= Your instructions =
Please put the lines below, starting with the line containing "Клубничные и ягодные" and going on through the last line of the records (both ends included), into a JSON list of strings with one string per line, leaving out any blank lines.
··········
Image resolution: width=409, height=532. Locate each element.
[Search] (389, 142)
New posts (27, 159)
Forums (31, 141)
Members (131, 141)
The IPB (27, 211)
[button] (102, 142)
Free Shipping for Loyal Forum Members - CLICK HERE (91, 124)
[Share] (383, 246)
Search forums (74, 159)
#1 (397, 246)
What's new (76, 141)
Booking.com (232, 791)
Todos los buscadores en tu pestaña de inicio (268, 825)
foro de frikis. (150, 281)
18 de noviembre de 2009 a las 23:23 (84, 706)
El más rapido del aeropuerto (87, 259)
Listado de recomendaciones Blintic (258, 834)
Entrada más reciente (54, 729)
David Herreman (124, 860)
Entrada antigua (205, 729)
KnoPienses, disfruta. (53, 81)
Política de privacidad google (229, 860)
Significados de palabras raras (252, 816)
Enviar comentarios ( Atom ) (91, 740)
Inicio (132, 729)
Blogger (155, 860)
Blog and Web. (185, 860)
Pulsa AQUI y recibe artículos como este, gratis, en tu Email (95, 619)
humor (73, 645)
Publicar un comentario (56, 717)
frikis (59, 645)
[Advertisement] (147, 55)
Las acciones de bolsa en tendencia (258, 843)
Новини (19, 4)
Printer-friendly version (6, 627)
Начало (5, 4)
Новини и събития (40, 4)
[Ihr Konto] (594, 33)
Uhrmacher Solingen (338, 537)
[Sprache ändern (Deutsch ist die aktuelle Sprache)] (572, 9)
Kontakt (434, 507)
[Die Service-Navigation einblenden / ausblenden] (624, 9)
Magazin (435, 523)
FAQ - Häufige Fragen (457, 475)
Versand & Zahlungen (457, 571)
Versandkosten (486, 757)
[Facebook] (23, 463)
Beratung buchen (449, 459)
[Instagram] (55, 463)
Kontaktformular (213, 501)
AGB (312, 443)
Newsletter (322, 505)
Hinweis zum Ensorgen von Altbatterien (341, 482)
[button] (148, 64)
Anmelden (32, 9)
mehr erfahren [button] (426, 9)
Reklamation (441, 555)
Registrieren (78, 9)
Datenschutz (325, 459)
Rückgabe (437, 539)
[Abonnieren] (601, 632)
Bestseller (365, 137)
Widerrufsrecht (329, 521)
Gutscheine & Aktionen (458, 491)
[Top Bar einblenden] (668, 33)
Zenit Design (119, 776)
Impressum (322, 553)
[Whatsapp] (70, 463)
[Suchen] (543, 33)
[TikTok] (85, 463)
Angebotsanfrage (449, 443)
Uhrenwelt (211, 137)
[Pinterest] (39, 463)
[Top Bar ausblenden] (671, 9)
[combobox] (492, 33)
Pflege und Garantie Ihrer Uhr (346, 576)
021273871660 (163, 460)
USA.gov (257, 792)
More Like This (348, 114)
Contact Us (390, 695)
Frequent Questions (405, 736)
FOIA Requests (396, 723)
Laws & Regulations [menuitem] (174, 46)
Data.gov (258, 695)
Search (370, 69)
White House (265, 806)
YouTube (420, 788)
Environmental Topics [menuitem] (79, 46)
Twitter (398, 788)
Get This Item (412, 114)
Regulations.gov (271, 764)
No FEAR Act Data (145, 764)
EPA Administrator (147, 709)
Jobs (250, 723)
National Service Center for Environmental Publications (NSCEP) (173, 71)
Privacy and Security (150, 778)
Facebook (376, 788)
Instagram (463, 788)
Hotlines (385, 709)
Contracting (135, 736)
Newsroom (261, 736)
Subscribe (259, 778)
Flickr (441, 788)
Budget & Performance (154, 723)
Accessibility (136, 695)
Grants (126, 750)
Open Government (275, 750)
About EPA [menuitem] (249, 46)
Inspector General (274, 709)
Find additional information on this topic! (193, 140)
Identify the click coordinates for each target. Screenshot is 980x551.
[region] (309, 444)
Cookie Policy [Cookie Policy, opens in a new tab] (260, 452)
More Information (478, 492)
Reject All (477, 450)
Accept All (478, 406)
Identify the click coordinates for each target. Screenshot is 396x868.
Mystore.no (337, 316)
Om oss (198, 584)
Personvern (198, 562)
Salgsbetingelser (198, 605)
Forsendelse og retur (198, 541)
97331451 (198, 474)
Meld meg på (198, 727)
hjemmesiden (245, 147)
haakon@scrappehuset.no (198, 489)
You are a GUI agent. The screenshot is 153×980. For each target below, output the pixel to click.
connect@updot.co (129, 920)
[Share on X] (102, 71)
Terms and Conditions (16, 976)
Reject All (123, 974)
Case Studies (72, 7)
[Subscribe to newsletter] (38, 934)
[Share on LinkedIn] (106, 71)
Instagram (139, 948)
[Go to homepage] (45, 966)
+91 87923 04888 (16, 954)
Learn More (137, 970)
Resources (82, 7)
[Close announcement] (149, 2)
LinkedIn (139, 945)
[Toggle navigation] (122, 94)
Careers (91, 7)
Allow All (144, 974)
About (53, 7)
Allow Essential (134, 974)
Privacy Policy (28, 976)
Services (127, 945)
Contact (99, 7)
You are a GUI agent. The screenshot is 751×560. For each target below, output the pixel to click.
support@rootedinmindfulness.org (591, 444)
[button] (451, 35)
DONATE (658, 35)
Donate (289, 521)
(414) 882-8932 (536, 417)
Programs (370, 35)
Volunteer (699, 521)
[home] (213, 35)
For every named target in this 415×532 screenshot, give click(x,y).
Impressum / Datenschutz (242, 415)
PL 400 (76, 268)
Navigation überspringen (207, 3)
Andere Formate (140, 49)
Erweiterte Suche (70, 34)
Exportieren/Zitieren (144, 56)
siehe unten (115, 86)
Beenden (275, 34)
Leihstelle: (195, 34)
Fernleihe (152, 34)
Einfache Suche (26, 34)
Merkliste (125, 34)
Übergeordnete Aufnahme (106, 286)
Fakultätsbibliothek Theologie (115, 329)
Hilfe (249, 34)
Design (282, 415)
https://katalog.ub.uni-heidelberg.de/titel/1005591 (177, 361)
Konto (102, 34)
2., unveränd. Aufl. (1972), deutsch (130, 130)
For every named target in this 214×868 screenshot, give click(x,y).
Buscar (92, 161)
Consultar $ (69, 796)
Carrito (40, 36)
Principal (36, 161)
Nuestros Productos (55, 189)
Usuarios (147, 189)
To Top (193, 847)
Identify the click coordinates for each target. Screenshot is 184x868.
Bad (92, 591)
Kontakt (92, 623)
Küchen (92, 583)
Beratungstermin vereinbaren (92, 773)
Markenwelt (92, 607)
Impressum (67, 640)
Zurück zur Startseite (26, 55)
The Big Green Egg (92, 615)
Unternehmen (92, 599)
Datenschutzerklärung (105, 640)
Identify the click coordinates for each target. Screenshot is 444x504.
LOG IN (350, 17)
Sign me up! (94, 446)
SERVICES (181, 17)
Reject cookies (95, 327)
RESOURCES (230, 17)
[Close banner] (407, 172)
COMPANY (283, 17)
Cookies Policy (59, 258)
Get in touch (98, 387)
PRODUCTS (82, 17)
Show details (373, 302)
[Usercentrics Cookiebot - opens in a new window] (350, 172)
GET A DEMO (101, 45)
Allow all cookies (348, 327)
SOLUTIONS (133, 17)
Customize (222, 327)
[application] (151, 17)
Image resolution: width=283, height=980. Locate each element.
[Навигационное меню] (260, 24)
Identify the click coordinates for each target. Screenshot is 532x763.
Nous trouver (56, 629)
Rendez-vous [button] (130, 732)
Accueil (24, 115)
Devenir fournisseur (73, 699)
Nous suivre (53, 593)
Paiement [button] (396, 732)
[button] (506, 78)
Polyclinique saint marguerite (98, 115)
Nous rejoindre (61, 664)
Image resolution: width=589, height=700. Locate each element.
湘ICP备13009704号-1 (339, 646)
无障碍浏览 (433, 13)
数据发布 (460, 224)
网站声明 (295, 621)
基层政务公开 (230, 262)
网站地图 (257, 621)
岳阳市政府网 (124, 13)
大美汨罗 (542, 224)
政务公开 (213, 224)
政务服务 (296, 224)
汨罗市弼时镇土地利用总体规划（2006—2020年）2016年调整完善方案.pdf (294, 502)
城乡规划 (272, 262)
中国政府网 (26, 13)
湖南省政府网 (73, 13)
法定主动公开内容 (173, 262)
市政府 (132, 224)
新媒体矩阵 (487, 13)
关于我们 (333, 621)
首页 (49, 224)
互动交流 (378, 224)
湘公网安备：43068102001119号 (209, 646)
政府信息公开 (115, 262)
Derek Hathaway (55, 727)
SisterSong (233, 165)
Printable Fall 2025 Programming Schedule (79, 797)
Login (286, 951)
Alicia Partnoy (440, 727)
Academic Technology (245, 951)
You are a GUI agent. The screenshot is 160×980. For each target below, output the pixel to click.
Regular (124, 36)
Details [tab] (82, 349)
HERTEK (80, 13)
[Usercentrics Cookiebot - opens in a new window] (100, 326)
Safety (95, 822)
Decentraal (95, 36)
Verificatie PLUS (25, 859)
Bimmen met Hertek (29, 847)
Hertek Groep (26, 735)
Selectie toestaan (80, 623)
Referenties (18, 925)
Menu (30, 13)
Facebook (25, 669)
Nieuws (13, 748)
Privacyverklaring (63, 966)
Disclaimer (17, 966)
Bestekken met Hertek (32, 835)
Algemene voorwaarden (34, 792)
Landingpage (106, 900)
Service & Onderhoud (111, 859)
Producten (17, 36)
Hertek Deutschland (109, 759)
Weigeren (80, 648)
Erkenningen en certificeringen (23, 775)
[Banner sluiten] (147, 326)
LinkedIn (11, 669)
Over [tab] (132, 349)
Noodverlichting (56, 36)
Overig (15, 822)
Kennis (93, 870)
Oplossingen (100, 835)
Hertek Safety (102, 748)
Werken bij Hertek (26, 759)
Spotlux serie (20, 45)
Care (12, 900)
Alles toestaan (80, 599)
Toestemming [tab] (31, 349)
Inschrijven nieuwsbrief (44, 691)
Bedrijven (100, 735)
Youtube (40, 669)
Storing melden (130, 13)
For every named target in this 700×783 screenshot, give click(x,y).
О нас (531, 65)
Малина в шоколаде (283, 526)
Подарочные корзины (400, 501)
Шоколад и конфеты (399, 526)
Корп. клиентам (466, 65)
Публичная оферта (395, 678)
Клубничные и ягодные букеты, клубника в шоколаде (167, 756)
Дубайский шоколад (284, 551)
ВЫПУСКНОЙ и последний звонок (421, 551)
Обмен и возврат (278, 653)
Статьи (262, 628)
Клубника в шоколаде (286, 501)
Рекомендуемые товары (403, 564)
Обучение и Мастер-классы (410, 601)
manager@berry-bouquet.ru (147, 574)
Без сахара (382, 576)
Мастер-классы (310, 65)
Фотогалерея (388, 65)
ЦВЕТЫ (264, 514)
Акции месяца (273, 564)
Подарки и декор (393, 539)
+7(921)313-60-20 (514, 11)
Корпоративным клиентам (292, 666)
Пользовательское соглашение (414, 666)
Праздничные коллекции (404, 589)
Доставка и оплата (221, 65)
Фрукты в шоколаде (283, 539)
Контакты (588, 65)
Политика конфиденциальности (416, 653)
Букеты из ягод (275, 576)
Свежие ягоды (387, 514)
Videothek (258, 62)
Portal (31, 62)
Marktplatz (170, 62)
··········
= Exercise output =
[
  "Клубничные и ягодные букеты, клубника в шоколаде (167, 756)",
  "Дубайский шоколад (284, 551)",
  "ВЫПУСКНОЙ и последний звонок (421, 551)",
  "Обмен и возврат (278, 653)",
  "Статьи (262, 628)",
  "Клубника в шоколаде (286, 501)",
  "Рекомендуемые товары (403, 564)",
  "Обучение и Мастер-классы (410, 601)",
  "manager@berry-bouquet.ru (147, 574)",
  "Без сахара (382, 576)",
  "Мастер-классы (310, 65)",
  "Фотогалерея (388, 65)",
  "ЦВЕТЫ (264, 514)",
  "Акции месяца (273, 564)",
  "Подарки и декор (393, 539)",
  "+7(921)313-60-20 (514, 11)",
  "Корпоративным клиентам (292, 666)",
  "Пользовательское соглашение (414, 666)",
  "Праздничные коллекции (404, 589)",
  "Доставка и оплата (221, 65)",
  "Фрукты в шоколаде (283, 539)",
  "Контакты (588, 65)",
  "Политика конфиденциальности (416, 653)",
  "Букеты из ягод (275, 576)",
  "Свежие ягоды (387, 514)",
  "Videothek (258, 62)",
  "Portal (31, 62)",
  "Marktplatz (170, 62)"
]